Abandonnant l’héritage extraordinaire des Lumières, c’est-à-dire la primauté de l’humanisme et l’universalisme de la Raison, la civilisation occidentale, sans doute imbue de sa supériorité technique et technologique, a cru trouver son salut dans ce que certains penseurs ont appelé le matérialisme historique, c’est-à-dire le primat de la matière sur l’esprit, bref la condition matérielle de l’homme comme seul déterminisme de son être. C’est alors le début du triomphe de l’économisme, mieux du consumérisme, la nouvelle religion des temps modernes, la mort de Dieu étant actée depuis longtemps, les religions traditionnelles étant devenues de simples vestiges d’un monde de la transcendance de Dieu à jamais révolu. Partout, on proclame, on loue, on vante les mérites de ce nouveau monde, ce monde globalisé, devenu une sorte de village planétaire grâce à un dense réseau de connexion où les échanges entre les quatre coins de la planète se déroulent à un rythme vertigineux. C’est désormais plus à un monde virtuel que l’on a affaire qu’à un monde réel, toutes les frontières physiques étant abolies, l’immatériel prenant le dessus sur le concret.

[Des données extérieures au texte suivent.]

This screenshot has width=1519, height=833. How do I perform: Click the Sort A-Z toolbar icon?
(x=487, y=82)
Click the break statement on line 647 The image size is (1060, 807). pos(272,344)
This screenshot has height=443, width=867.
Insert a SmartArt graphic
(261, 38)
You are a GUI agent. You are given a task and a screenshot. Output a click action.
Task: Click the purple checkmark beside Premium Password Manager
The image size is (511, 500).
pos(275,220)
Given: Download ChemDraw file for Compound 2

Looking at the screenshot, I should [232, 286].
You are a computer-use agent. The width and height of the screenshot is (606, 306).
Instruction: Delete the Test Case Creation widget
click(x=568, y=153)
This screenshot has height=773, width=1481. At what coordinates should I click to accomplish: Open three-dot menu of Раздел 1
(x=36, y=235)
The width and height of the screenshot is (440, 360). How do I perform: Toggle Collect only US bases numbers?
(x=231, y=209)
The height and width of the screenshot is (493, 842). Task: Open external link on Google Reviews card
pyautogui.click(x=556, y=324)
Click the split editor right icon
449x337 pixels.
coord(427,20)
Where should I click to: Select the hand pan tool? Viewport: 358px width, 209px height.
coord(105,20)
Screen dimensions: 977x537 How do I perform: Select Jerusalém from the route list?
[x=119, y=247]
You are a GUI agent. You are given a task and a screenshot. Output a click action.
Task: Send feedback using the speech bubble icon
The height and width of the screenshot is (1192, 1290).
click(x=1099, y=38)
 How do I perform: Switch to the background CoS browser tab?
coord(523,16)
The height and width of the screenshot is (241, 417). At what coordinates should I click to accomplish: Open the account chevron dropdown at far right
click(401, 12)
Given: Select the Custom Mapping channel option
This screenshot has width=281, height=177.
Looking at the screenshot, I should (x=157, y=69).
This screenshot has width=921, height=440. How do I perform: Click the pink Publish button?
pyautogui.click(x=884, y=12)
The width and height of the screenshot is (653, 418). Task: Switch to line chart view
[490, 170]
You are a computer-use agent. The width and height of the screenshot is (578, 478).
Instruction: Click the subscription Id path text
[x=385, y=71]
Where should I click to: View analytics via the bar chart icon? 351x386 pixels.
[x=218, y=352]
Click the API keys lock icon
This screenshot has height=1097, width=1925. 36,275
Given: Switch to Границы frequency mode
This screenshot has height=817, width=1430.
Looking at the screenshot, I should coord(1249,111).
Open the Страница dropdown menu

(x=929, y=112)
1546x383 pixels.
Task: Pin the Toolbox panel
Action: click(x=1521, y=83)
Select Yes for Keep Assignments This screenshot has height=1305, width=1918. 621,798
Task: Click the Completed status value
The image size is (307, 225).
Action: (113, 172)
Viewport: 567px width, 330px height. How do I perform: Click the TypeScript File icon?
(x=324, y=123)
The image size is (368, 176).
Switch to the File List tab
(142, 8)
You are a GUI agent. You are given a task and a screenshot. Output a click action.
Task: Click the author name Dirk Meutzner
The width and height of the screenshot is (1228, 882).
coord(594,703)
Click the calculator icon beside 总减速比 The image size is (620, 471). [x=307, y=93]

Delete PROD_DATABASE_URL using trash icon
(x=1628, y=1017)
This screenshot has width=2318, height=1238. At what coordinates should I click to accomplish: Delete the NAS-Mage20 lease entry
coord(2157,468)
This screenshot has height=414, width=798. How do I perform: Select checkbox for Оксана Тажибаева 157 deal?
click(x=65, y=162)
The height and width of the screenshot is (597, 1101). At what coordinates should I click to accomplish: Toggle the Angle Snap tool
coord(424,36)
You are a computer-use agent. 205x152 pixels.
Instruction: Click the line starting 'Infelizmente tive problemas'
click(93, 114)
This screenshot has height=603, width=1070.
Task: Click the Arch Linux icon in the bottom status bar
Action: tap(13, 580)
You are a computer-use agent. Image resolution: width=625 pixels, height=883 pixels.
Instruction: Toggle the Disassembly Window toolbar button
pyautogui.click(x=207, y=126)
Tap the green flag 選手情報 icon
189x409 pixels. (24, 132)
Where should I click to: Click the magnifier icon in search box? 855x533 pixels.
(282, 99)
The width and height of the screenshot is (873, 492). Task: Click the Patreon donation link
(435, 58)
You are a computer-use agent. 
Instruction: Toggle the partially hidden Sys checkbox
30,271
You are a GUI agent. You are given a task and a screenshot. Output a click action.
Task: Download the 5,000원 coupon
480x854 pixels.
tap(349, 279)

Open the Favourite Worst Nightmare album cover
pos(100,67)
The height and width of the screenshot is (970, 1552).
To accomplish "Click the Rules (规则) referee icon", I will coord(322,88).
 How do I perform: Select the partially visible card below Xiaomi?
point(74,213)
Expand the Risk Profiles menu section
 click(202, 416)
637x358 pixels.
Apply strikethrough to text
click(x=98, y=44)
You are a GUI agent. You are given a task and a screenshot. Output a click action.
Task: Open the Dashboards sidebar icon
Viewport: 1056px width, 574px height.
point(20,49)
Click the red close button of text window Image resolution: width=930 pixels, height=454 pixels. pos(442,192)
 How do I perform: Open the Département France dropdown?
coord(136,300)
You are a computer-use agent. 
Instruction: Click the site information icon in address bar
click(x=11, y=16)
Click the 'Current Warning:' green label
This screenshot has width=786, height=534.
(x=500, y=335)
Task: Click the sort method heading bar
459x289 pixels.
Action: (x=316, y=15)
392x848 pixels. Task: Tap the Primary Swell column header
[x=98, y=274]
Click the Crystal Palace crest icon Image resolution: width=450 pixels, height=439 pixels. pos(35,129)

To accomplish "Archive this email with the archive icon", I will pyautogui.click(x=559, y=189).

Cependant, très tôt, la désillusion suprême ne tardera pas à surgir, la mondialisation dans sa forme actuelle étant loin de constituer cette panacée universelle que ses promoteurs ont voulu lui attribuer. Au final, la mondialisation n’aura été qu’une grande mystification, vite découverte comme telle à l’épreuve des nouveaux défis et enjeux contemporains auxquels fait face aujourd’hui l’humanité. En premier lieu, il conviendrait de souligner que la mondialisation dans sa version actuelle n’est qu’une mondialisation des échanges et non une mondialisation de la condition humaine. Il s’agissait en effet de soumettre la planète entière au diktat de l’économie de marché qui signifiait libre accès pour les pays du Nord aux marchés des pays du Sud, et également libre accès pour ceux-ci aux ressources naturelles de ceux-là !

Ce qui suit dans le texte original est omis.